◆ Source records:

□ □ □

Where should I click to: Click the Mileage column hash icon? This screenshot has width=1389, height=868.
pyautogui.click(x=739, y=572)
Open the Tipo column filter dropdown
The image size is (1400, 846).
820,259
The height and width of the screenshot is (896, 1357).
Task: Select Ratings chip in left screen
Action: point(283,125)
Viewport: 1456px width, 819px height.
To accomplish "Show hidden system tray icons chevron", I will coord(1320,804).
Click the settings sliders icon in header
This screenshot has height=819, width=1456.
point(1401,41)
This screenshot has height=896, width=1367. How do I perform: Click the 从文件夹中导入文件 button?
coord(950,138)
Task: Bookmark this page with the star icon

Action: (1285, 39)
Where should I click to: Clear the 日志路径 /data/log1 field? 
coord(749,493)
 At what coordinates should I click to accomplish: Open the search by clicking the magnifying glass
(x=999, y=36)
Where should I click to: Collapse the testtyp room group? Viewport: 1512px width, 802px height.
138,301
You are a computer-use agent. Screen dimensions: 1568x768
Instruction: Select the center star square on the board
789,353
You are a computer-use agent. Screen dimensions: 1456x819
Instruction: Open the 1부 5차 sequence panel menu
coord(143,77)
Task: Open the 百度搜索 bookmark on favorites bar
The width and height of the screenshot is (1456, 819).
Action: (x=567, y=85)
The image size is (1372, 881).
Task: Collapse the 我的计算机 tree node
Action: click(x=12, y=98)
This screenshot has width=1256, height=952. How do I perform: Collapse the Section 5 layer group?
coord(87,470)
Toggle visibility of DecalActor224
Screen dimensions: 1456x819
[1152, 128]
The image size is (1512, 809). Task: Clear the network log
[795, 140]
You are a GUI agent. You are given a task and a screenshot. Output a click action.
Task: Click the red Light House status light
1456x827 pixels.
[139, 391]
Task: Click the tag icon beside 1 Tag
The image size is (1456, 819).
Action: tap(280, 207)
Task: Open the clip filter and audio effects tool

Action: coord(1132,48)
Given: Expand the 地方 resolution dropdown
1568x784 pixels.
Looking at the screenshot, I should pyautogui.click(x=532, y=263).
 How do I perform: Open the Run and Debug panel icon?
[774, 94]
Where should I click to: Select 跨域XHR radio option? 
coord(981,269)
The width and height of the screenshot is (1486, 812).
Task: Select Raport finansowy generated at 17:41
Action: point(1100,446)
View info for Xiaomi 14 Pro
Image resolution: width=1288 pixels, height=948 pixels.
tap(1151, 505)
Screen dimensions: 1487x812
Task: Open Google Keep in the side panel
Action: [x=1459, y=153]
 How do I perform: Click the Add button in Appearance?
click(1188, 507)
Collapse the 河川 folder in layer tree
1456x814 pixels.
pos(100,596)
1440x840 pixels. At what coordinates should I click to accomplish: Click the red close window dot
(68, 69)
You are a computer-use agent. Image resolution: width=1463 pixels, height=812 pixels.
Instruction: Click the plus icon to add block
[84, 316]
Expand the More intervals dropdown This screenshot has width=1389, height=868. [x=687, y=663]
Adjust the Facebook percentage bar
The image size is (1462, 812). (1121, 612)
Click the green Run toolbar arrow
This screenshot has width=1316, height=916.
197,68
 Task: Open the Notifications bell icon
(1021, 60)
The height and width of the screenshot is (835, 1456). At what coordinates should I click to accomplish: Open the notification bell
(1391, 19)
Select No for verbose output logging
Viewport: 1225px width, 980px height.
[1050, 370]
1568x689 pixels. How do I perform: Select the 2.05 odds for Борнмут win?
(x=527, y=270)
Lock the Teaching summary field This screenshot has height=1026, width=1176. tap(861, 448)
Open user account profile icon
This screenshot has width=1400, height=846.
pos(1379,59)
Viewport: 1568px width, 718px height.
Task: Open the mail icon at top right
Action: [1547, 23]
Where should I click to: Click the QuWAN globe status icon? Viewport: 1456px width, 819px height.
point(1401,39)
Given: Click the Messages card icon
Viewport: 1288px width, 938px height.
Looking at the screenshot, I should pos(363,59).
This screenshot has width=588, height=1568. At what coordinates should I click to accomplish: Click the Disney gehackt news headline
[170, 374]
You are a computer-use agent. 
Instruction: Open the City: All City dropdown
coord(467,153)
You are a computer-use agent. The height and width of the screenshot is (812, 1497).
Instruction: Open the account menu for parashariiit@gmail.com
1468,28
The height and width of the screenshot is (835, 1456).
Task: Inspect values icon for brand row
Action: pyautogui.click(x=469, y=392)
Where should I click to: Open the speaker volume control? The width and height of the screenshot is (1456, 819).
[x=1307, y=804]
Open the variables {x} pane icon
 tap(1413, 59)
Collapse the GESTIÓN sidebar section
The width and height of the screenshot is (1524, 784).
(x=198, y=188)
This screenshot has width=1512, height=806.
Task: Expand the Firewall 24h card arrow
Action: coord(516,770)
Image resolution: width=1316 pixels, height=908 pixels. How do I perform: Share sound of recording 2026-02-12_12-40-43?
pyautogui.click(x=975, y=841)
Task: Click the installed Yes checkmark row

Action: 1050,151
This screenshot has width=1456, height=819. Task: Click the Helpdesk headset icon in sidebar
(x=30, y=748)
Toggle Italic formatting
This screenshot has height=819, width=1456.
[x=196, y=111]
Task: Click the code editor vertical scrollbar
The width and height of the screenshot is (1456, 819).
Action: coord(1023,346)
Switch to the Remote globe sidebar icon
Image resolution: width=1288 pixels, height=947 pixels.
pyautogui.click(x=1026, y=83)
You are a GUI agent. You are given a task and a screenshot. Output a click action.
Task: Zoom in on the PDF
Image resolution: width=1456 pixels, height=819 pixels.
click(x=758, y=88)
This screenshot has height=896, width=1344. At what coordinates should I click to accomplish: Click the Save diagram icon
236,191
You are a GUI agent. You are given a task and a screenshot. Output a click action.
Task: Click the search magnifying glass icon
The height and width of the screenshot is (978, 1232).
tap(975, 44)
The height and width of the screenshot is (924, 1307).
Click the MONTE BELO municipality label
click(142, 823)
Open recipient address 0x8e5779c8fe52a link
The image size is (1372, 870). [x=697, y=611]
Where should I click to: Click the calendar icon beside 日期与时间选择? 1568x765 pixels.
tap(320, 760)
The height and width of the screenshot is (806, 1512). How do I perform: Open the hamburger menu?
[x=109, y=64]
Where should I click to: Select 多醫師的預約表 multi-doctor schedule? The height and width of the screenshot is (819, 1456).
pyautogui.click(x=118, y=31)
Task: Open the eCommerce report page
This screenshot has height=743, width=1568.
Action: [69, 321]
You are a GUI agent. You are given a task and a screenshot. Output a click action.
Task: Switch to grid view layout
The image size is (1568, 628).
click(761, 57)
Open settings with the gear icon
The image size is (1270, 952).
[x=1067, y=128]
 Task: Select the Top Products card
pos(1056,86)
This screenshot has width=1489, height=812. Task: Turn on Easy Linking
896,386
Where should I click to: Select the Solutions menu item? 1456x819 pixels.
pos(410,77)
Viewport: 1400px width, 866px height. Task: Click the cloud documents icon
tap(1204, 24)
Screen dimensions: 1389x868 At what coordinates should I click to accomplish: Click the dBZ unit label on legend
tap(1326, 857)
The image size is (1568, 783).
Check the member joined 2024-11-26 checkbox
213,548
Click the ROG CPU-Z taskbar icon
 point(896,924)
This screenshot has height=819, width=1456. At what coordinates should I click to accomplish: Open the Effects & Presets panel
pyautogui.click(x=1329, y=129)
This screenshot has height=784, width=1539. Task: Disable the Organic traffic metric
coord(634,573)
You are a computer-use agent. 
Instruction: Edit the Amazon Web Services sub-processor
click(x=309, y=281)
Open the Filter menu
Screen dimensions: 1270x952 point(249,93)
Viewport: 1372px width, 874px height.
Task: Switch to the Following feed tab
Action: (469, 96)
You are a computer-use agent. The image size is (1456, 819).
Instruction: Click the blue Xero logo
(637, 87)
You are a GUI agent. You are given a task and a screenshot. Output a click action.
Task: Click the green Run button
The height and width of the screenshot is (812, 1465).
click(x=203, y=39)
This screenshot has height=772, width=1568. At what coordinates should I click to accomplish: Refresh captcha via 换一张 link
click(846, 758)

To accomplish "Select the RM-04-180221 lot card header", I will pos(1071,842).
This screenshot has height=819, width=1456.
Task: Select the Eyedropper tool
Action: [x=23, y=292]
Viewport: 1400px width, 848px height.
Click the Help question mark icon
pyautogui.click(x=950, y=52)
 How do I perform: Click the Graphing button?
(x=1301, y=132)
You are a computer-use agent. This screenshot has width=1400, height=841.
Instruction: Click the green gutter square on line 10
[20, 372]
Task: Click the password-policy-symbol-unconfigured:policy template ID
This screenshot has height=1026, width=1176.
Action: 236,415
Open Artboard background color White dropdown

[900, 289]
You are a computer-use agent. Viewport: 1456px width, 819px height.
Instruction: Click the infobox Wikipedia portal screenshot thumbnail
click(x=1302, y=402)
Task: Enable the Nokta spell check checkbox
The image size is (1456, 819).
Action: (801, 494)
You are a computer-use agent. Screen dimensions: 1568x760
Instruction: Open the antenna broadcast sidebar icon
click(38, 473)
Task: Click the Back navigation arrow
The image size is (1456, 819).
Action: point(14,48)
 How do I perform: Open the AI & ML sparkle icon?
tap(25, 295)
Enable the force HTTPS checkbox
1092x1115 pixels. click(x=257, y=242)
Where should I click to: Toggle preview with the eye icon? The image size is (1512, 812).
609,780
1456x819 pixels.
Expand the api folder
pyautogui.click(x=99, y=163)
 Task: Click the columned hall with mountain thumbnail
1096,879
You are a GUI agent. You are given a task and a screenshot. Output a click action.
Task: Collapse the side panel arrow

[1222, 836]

□ □ □

◆ What the task requires: Count the lines in the records above that contain the word "computer", and give only that number.

◆ Written solution: 10